• Problem to solve:
What you write should match, word for word, the lines from the one containing "Where should I" through the end of the data, with no pictures.

• Input material:

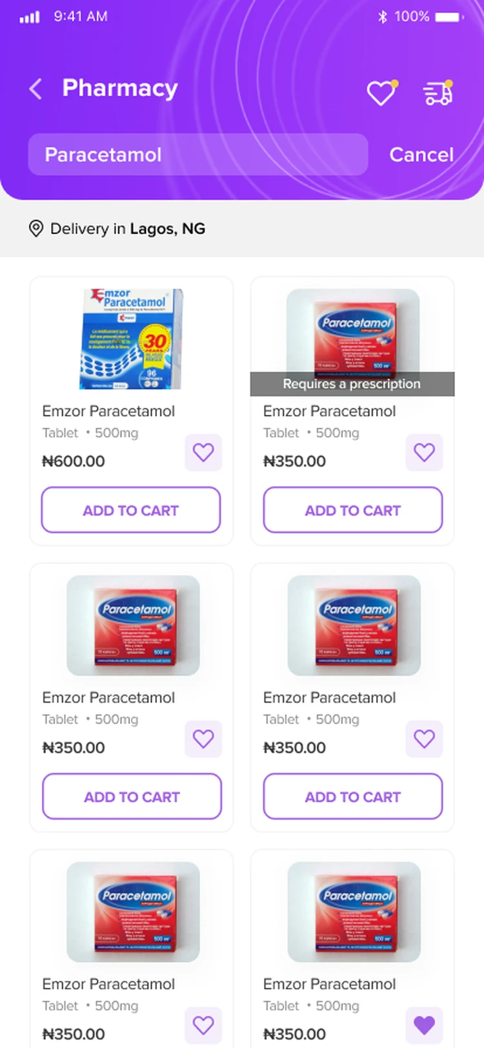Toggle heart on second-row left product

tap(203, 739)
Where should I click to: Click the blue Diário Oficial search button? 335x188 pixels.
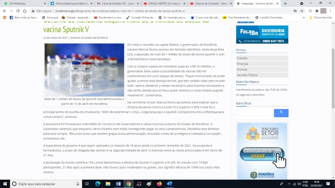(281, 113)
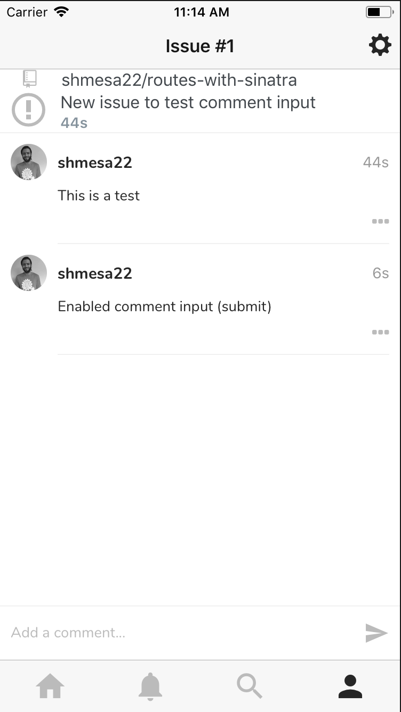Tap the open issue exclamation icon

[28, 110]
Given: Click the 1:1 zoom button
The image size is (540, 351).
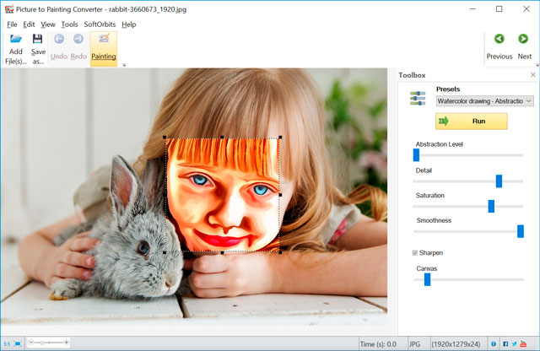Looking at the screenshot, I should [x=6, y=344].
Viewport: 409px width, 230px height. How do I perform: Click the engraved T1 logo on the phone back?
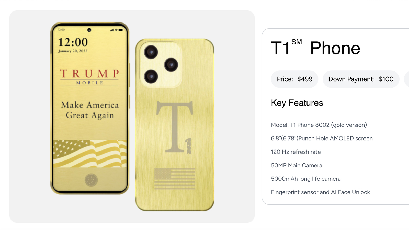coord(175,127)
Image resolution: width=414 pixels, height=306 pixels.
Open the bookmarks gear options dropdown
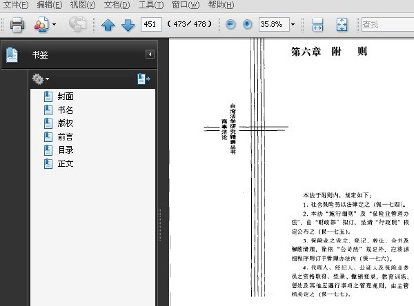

• Solution for this task:
Where should I click to: Click the blue Diário Oficial search button? 335x188 pixels.
(281, 113)
Tap the open issue exclamation icon

[28, 110]
Given: Click the 1:1 zoom button
The image size is (540, 351).
Looking at the screenshot, I should [x=6, y=344].
Viewport: 409px width, 230px height. How do I perform: Click the engraved T1 logo on the phone back?
coord(175,127)
Image resolution: width=414 pixels, height=306 pixels.
Open the bookmarks gear options dropdown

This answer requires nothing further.